What training you should undertake depends on the sport. For example if you are competing in rugby you would need to do a mix of training sessions to increase your fitness and strength, plus also develop specific rugby skills. Whilst if you are training for an endurance running event, training sessions would involve a mix of long runs to increase stamina and shorter runs at a higher intensity to develop speed. Weight sessions are also good for most athletes, but again what these sessions consist of depends on the sport you are training for. For example, a heavy load and low repetitions or lighter load with more repetitions depending on whether you would to develop muscular strength or strength endurance.
This is very much dependent upon the sport, however al sports from the 100m through to the marathon and even soccer require what we term and aerobic base. So this is endurance. So the best way to achieve this is undertaking exercise which uses the same muscle groups as though used in the sport, so you would doing swimming for swimming etc. So the key is prolonged exercise of around 45mins. Intervals will start once this aerobic base has been established.

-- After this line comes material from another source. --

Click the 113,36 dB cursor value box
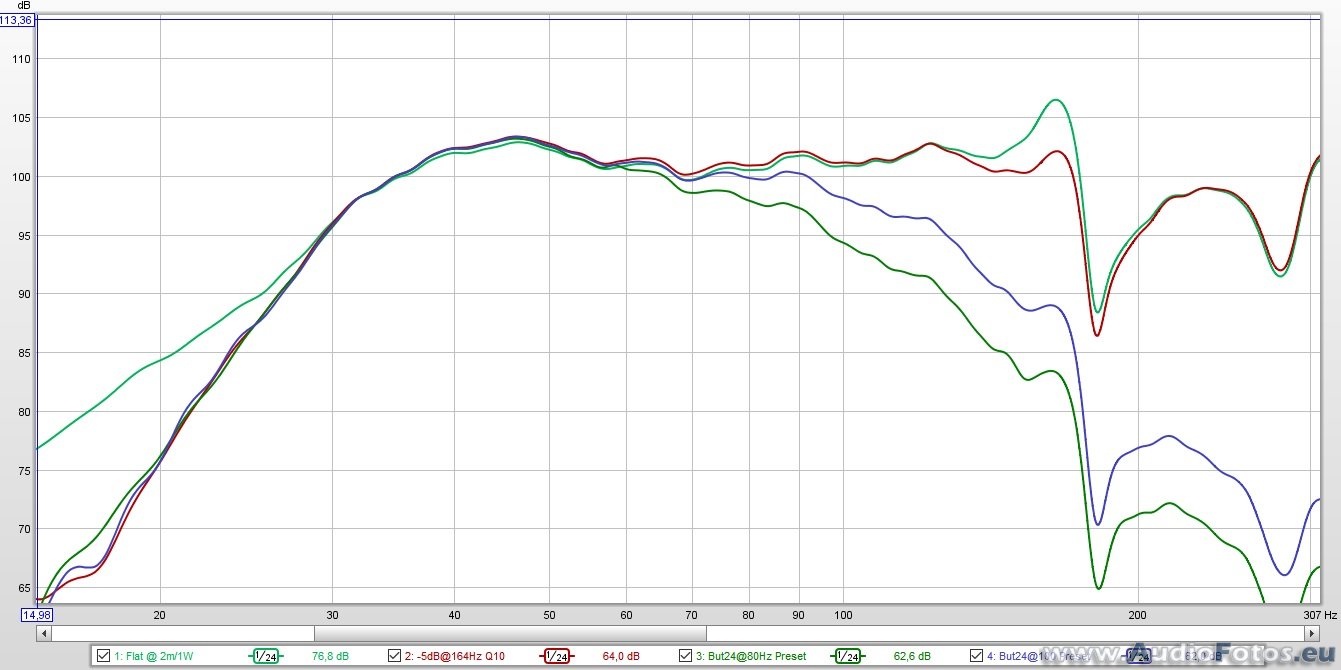 tap(17, 19)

It depends on the sport really, and what the requirements of the sport are. The aerobic base (having strong heart and lungs) is important for almost all sports, it is a basic level of fitness. In hockey, even though you never run for 20-30 minutes at the same pace all the time, we did a lot of running training to make people’s hearts and lungs stronger and fitter. To prevent running injuries, it’s important to vary sessions so you don’t end up using the same muscles the same way all the time, so players did 2-3 different sessions in a week and the speed and intensity (how difficult they found it) varied in each session. Being aerobically fit is also very important to be able to cope with being in a hot climate, so this training was very important before we sent teams to Spain or Singapore for competition.
Most sports will also include lifting weights to make your muscles stronger and bigger (how you set up the session depends on whether you want to make them bigger, more powerful or to be able to keep working for longer-endurance). Lots of athletes now also include things like yoga or Pilates in their training, to stay flexible and to help them relax.
The important thing to remember when doing a training programme is that you need to give your muscles a rest too to let them recover and get bigger and stronger. Doing different types of training each day is good so you don’t always train the same muscles and overtire them, and our hockey programmes were designed to make sure players always included a day off in their training. We ended up with very fit players with no injuries so it was a system that worked!